[WHAT TO PRODUCE]
Look through the material below, count the lines containing the word "header", and state only the count.

[SUPPLIED ENTRIES]
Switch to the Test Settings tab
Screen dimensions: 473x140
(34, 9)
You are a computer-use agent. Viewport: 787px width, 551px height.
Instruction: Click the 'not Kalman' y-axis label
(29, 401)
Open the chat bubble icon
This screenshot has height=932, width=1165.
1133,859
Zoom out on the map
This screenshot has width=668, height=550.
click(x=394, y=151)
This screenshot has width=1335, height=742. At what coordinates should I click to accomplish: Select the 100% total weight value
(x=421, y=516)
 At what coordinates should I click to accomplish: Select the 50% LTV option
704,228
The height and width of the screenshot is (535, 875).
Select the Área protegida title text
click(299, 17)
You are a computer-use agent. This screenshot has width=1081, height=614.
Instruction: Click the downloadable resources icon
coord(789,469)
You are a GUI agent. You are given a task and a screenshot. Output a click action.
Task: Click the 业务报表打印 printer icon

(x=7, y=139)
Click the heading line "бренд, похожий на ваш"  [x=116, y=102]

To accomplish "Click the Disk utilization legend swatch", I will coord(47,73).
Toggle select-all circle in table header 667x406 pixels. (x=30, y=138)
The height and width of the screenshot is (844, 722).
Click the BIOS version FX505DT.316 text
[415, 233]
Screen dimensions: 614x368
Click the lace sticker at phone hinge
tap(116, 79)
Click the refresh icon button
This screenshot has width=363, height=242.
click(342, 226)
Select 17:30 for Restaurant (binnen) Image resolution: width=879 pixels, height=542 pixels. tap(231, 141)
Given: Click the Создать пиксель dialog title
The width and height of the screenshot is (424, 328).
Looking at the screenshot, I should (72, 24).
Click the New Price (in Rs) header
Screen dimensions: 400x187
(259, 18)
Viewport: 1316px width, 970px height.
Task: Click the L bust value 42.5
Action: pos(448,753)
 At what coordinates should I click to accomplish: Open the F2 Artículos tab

[PROBLEM SOLUTION]
2